National Flour Mills Limited (NFM) today announced that while it has been able to secure sufficient wheat stocks to guarantee that Trinidad and Tobago has an adequate supply of flour for the remainder of 2022, the cost of wheat to NFM has increased by a further 49 per cent in 2022, due to the ongoing war in Ukraine.
As a result, the company said that in order to reduce losses in its Flour Division, National Flour Mills has had to increase the wholesale price of flour by 33 per cent, with a suggested increase averaging 28 per cent on the retail price of flour to the consumer.
This decision the company said, follows continued initiatives to reduce operating costs to maintain the price of flour, in the face of increased supply chain challenges and soaring commodity prices.
Flour prices were increased in January 2022, NFM’s first increase since 2008, however the emerging crisis in eastern Europe and the decision by India and at least seven of the world’s wheat suppliers to curtail exports, saw a reduction in the quantities available to non-producing nations like Trinidad and Tobago and resulted in dramatic increases in the price of wheat globally.

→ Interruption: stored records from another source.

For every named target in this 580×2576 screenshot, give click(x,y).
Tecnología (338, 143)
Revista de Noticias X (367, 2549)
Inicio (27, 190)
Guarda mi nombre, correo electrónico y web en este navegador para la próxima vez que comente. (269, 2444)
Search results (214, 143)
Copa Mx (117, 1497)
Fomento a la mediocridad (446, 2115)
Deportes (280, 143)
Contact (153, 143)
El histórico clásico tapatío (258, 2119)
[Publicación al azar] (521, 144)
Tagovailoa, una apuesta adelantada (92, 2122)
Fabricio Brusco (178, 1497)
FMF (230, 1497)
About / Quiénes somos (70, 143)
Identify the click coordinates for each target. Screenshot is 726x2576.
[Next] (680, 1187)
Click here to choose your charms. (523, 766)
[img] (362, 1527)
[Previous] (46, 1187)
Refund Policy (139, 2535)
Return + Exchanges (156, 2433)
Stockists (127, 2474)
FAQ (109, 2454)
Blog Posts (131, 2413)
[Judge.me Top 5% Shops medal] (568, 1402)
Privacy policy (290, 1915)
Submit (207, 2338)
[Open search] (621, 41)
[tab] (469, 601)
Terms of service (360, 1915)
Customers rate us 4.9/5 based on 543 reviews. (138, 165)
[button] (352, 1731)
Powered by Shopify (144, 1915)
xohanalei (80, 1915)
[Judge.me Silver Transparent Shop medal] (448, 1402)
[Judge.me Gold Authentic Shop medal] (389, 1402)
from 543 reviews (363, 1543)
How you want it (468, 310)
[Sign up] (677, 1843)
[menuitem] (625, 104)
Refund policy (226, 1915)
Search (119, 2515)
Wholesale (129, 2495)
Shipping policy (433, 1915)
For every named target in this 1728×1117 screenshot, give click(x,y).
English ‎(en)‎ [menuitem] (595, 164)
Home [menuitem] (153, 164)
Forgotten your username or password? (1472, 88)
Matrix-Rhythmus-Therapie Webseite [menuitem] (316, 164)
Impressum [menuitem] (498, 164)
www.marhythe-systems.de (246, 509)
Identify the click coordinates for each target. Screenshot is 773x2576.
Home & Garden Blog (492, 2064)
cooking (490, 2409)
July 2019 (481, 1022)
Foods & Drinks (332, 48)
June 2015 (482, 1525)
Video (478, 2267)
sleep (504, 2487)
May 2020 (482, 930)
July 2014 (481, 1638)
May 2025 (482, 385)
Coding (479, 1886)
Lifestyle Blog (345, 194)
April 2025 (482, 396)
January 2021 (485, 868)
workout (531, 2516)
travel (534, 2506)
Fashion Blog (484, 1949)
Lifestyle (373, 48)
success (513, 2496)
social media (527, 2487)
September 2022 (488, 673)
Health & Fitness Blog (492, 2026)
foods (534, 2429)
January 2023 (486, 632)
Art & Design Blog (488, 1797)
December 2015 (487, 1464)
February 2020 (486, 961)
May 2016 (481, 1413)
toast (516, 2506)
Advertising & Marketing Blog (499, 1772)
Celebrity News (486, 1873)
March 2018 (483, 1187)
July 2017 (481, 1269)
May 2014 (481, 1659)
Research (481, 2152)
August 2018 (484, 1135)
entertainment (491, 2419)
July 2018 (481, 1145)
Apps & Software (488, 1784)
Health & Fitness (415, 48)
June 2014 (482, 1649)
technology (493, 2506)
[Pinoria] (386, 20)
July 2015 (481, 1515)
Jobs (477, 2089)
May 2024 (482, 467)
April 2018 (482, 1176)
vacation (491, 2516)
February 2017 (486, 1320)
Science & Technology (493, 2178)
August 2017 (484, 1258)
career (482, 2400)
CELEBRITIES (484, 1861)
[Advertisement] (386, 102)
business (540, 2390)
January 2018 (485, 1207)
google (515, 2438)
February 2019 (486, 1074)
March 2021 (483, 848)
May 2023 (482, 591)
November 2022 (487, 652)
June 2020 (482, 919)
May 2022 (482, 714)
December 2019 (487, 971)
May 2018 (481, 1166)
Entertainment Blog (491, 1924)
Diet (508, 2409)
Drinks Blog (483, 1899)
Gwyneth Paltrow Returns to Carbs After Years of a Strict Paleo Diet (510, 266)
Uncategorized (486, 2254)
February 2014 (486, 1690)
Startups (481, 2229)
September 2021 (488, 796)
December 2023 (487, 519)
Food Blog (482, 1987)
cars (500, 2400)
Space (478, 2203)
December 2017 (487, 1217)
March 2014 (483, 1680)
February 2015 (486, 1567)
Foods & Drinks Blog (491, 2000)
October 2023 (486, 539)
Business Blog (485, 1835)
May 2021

"This geopolitical hurricane has caused Spring Wheat futures to jump from as low as US$8.55 per bushel in January 2022, to as high as US$14.06 per bushel in May 2022, an increase of 64% in four months. This also represents a 138% increase in Spring Wheat futures from US$5.90 per bushel at the beginning of 2021. Mindful of the impact of a full 49% increase in the price of flour on the population, NFM has taken the decision to limit the increase in the wholesale price of flour to 33% to reduce losses in its flour division and ensure overall profitability," NFM said.
Commenting on the decision, NFM CEO Ian Mitchell said, “This is the most turbulent period for wheat supply and food security in recent history. Flour is an important ingredient in our diets in Trinidad and Tobago and in response to the challenges that we are facing, we have been able to secure wheat to ensure a reliable supply of flour.
However, the next few wheat shipments have been purchased at record high prices due to the crisis in Ukraine coupled with decisions by many exporting nations to halt the export of wheat. We continue to explore ways to improve the efficiency of our operations and manage those costs that we can control. While we are acutely aware of the knock-on effect that an increase in the price of flour could have in the market, we must ensure that there is product available on the supermarket shelves. We must also ensure that we can generate enough positive cash flow and operating surplus to pay for these raw materials.”
The price increase will take effect on June 22, 2022.